Abstract: Despite the significant contributions of transgenic mouse models to our understanding of Alzheimer’s
disease, NIA has concluded that these models may be “of poor predictive value in human clinical trials” [RFA-
AG-21-003]. As a result, there is a need for new, innovative, non-rodent, mammalian models that better
recapitulate the cellular, neuropathological, and cognitive hallmarks of late-onset Alzheimer’s Disease (LOAD).
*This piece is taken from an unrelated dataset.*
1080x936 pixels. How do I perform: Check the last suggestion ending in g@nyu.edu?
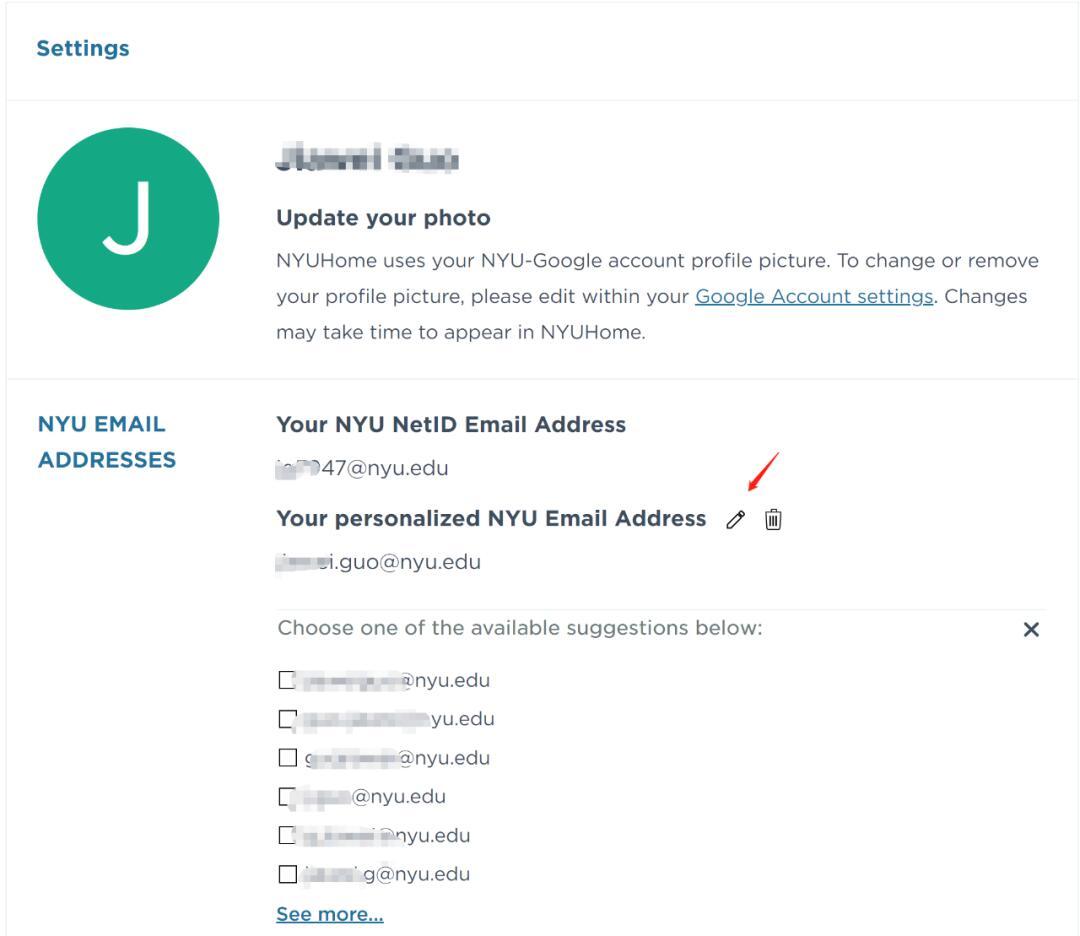287,875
These should include models in which risk factors for LOAD can be systematically induced, and in which
cognitive deficits that are the earliest hallmarks of LOAD can be assessed. There is convincing epidemiological
evidence that diet and lifestyle are important determinants of cognitive function, but it is unclear how factors such
as high cholesterol, obesity, and diabetes increase the likelihood of cognitive deficits. The purpose of the current
proposal is to develop, characterize, and validate unconventional, mammalian models that recapitulate the
cellular, neuropathological, and cognitive hallmarks of LOAD. The strategy is to feed male and female rabbits a
long-term, low-dose cholesterol diet in Aim 1, a high-fat diet in Aim 2, and a diet high in both sugar and fat in Aim
3 to recreate LOAD-like pathology and study the effects of hypercholesterolemia, obesity, and hyperglycemia on
learning and memory using a range of increasingly complex tasks – well-understood paradigms that are altered
in LOAD patients and we have shown to be affected by dietary manipulations in rabbits. We will also assess the
cellular and neuropathological effects of hypercholesterolemia, obesity, and hyperglycemia including their impact
on the neurobiology of learning and memory. Compelling preliminary data provide evidence that a short-term,
high-dose cholesterol diet, a high-fat diet, and chemically-induced diabetes have deleterious effects on a range
of learning and memory tasks. Preliminary electrophysiological evidence shows that feeding a diet high in
cholesterol or high in fat can impair a well-known form of synaptic plasticity thought to underlie learning and
memory – long-term potentiation. Published and preliminary pathophysiological data show significant diet-
induced changes in cellular and neuropathological markers of LOAD. Taken together, these data provide proof
of concept, but the levels of hypercholesterolemia and hyperglycemia were high and, although they recapitulated
LOAD-like pathologies including beta amyloid accumulation, they also produced off-target pathology. It is
therefore important to establish, characterize, and validate the cognitive and pathophysiological effects of milder,
more long-term dietary manipulations that induce the types and levels of hypercholesterolemia, obesity, and
hyperglycemia that are more clinically relevant. Our expertise in and track record of inducing significant
behavioral, electrophysiological, and pathophysiological changes by manipulating diets in adult rabbits makes
us well-suited to develop, characterize, and validate these unconventional models of LOAD – models that may
represent improved translational potential by better replicating the cellular, neuropathological, and cognitive
features of LOAD than current rodent models.